Global Covenant of Mayors: cities’ innovation and shared commitments to climate action
Cities are climate leaders. We have seen that statement confirmed many times since the birth of the city-focused global climate movement that started over 10 years ago. In cities like Adelaide and Copenhagen with their carbon neutral commitments. In UN policy through the Paris Agreement and Marrakech Partnership. And through the growing number of city networks whose memberships are growing by the day.
The Global Covenant of Mayors (GCoM) is the biggest of these networks – over 9,000 cities are currently members, covering 10% of the world’s population, and growing all the time. That’s good news for those who believe that cities are the place where we will find solutions to the world’s climate challenges.
However, despite the progress being made and the growing number of cities committing to act, one thing remains constant – we are not yet seeing the rate and scale of progress we need to keep global warming to well below 2oC.
It is this stark fact that was on the table at last month’s Mayor’s Roundtable in Malmö, Sweden – and most importantly the question ‘what do cities need to do to get on track for the Paris Agreement?’ The event was part of the wider ‘Innovate4Cities’ initiative that was launched in Edmonton, Canada, in March 2018.
Supported by the GCoM team, Mayors, business leaders and academic experts are coming together during 2018 to define a new global programme for climate research and innovation. Towards the end of 2018, in time for COP24 in Katowice, the GCoM team and partners will be presenting the proposed programme to national governments with the very clear statement – cities have the potential, they now need the tools and resources to all become climate leaders, right across the world.
I was there to talk about Manchester’s experiences from working in the city and through EU-funded climate research and innovation projects such as GrowGreen (www.growgreenproject.eu). The discussions were as stimulating and inspiring as you’d expect with people like the Mayor of Vancouver, Gregor Robertson, the Mayor of Malmö, Katrin Stjernfeldt Jammeh and the ex-Mayor of Portland, Samuel Adams.
As generous payment for our contributions, I took away three key messages for Manchester:
1) Adopt a science-based carbon-budget that is aligned with the Paris Agreement – the Manchester Climate Change Board will be discussing this at their next meeting on 19th June 2018 (minutes to follow here).
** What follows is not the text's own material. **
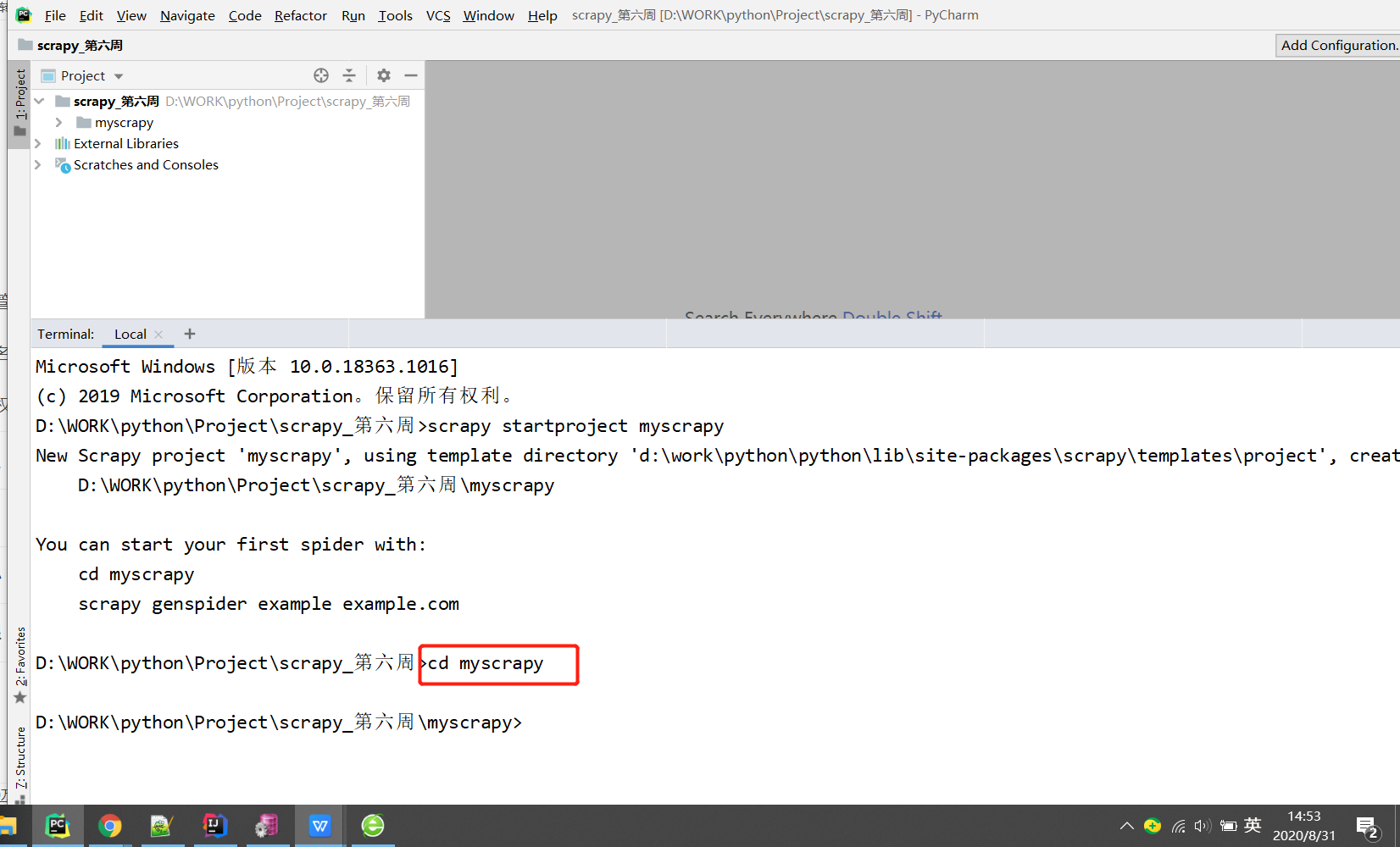Expand the External Libraries node

point(39,143)
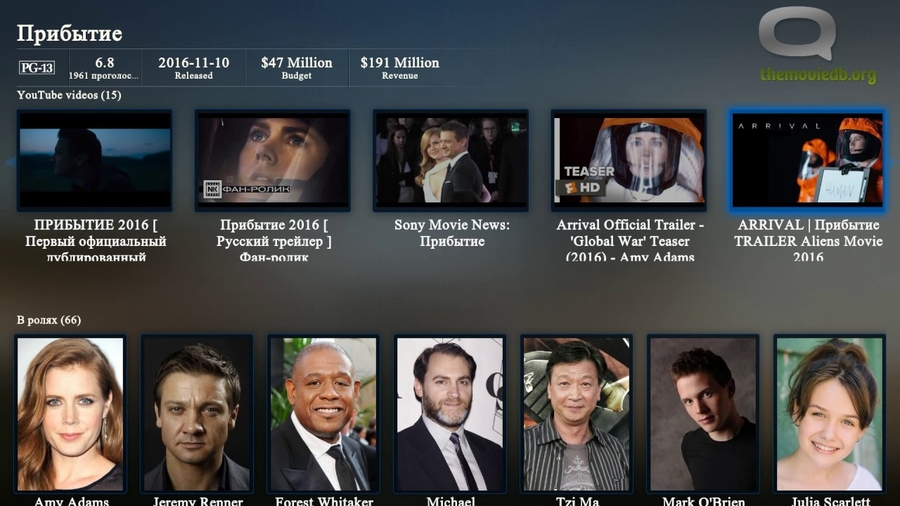Select the 6.8 rating score

coord(104,63)
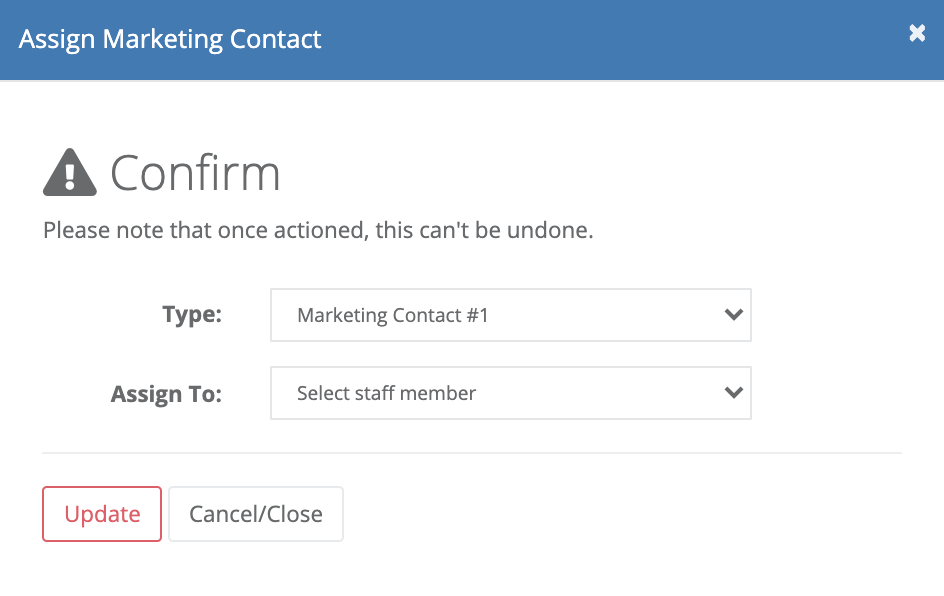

2) Establish governance structures so citizens and organisations can contribute to local climate change policy development and implementation – this has been at the heart of Manchester’s approach to climate change policy since the development of the Manchester: A Certain Future strategy in 2009, and continues to be championed by the city’s new climate change board.
3) When Manchester delivers pilots and demonstration projects we also need to create business models and funding strategies to rapidly apply and up-scale what we have learned – we have already built this in to the GrowGreen project (led by Manchester City Council and Manchester Climate Change Agency) but we will need this to become core business as the city moves forward. (Further information on some of our key projects is here)
Exactly what the outcomes from the Roundtable are, we will find out later in the year. For now though, this was another international event that Manchester has been invited to, to share our experiences and learn from others. That says a lot about our reputation with key partners like the European Commission and the Global Covenant of Mayors. Whatever happens in March 2019, these are relationships that Manchester must work hard to keep, in whatever form we can. And I’m pleased to say, it’s work that the Climate Change Agency is very much committed to being part of.
Edmonton Declaration for Cities:
Global Covenant of Mayors:
Manchester Climate Change Agency is a Carbon Literate Organisation and is committed to understanding and managing the environmental impact of our activities. We are currently at the ‘understanding’ stage of this work, with details on how we will manage the impact to follow. The CO2 emissions from the flights to this event were 243.6kg, calculated using the ICAO (International Civil Aviation Organisation) carbon emissions calculator.